The researchers expected that watching the videos would reduce participants’ heart rate and increase their electrodermal activity, reflecting positive emotions. Alzheimer’s patients had a higher physiological reaction to the films than the healthy group, showing a significant deceleration in heart rate and the expected numeric increase in skin conductance levels during the task.
The results support the idea that spontaneous retrieval is relatively preserved in Alzheimer’s disease, likely due to minimal demands on controlled processes affected by the disease, according to the paper.

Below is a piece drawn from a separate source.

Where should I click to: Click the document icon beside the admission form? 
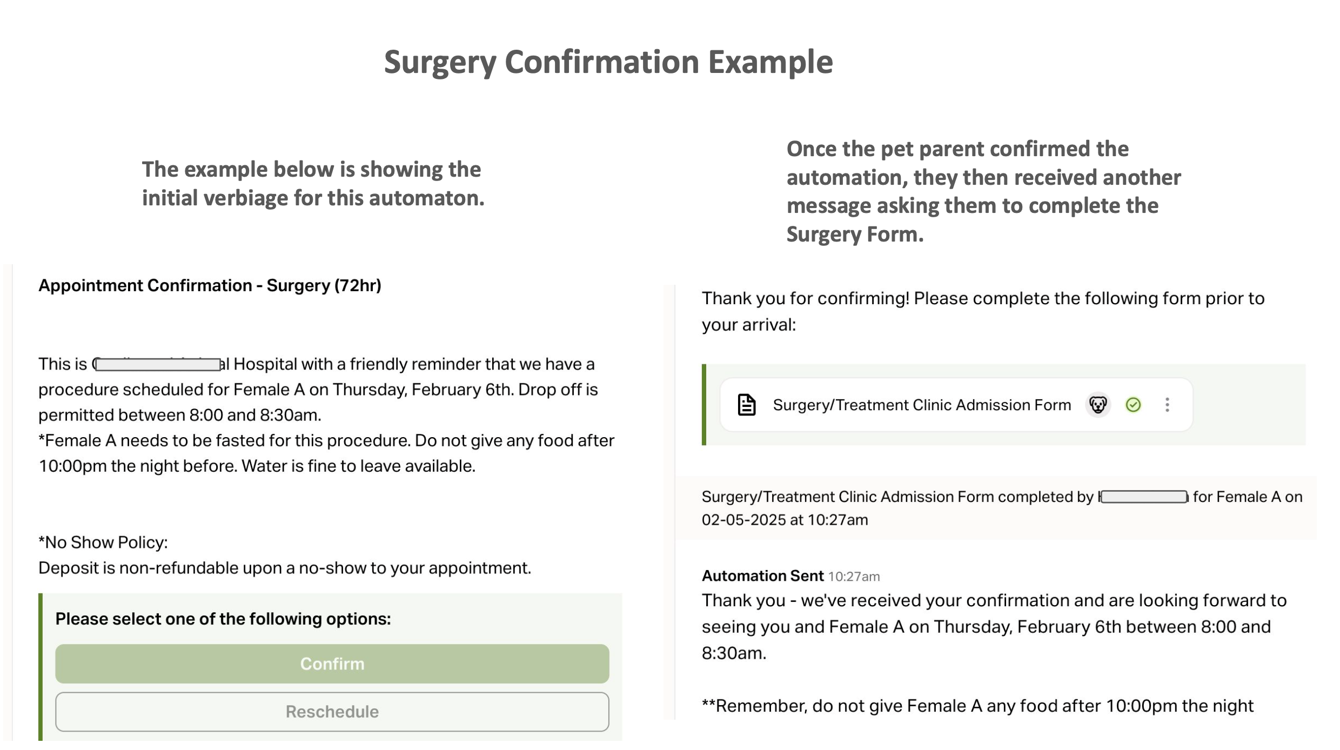coord(747,405)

Rasmussen noted that seeing the adults with memory disorders outperform the healthy participants was a “highly unusual” finding.
But the deficits in inhibitory control in Alzheimer’s patients make them less able to hold back emotion-expressive behavior when being exposed to emotionally arousing material, which may not be true for the healthy adults, the researchers said. The heightened response in Alzheimer’s patients may also be due to the videos activating memories and emotional reactions that were not readily accessible to the patients through voluntary retrieval.
Rasmussen said the findings indicate that physiological measures can be used to test implicit responses in Alzheimer’s patients, which might be particularly important in the later stages of the disease when communication abilities are compromised. And the group’s responses suggest that memory performance is not static, and that providing adults with Alzheimer’s with the right cues can make it easier to access their memories.
The study, “Using Nostalgia Films to Stimulate Spontaneous Autobiographical Remembering in Alzheimer’s Disease,” was published Feb. 10 in the Journal of Applied Research in Memory and Cognition. Katrine Rasmussen of Aarhus University was the lead author. Sinué Salgado, Marianna Daustrand and Dorthe Berntsen, all of Aarhus University, served as co-authors.